Time for some reality again. Teh sandinistas committed LESS violence against their Native American population than almost any nation, especially teh US and Brazil (the latter murdered 84% of their native population in under 50 years). The Sandinistas, on teh other hand, gave the Indians control over Zelaya province, even though they were only a quarter of teh population. The reactionary fringe of teh Miskitos proceeded to lkill their own people by bombing hospitals, clinics and schools. Such terrorists were evil men who had to be dealth with.
:A defensive move? In Vietnam, village leaders were executed in the night for cooperating with U.S. AID programs, or for being too popular and pro-American. Another ‘defensive’ move? Or were ‘mistakes made’?

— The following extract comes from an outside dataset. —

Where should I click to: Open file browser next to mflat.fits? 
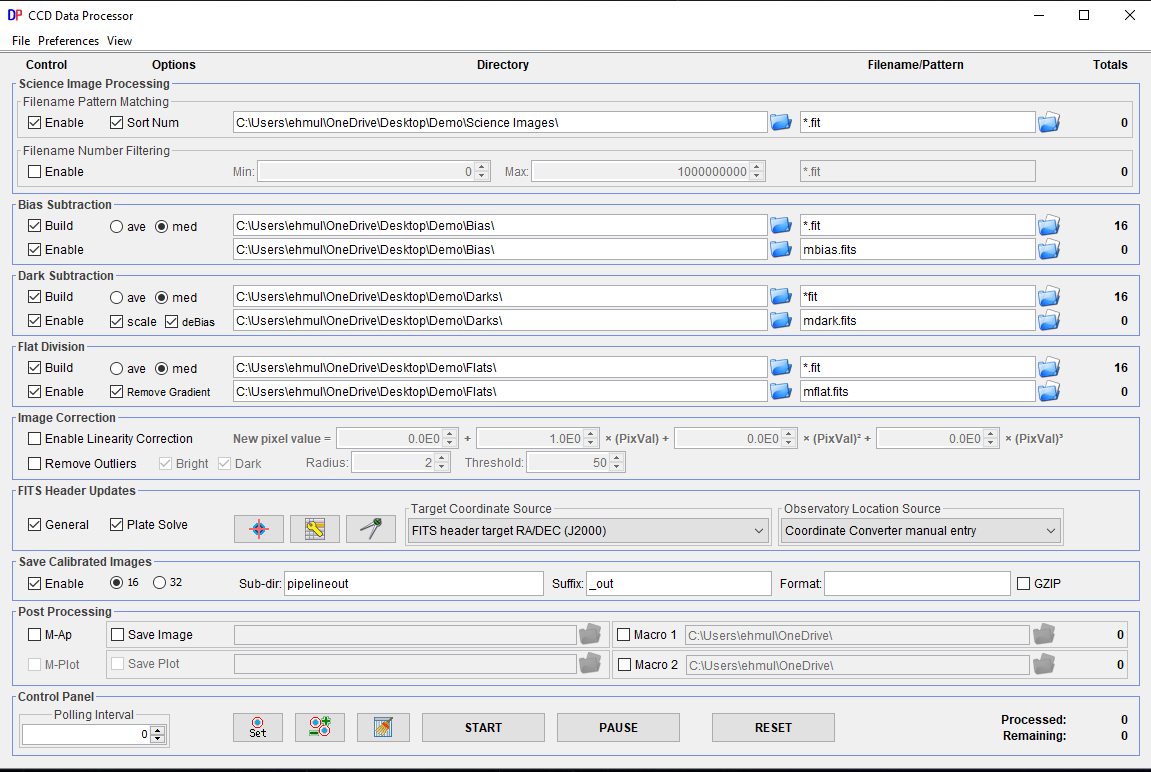pos(1048,391)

Bear in mind that NONE of these people went on killing rampages to "spread fear" or somesuch,a s the Right has done only too often. The Vietnamese Communists cited acxtual crimes committed by their victims; now, while their reasoning was often flawed, and tehy often killed people for what we would not consider 'crimes' at all, at least they never engaged in random terrorism. Compare this to teh Contras, or teh ARENA death squads. And then note that teh Sandinistas in Nicaragua, dispensing with teh porinciple of collective guilt altogetehr, refsued to punsih Somoza's national guard for their foul cxrimes, and in fact abolished the death penalty.
Yes, both east Germany and Nicaragua got rid of teh death penalty during teh '80s, at a time when America was rushing to bring it back. Who is more humane? I think teh facts speak for themselves.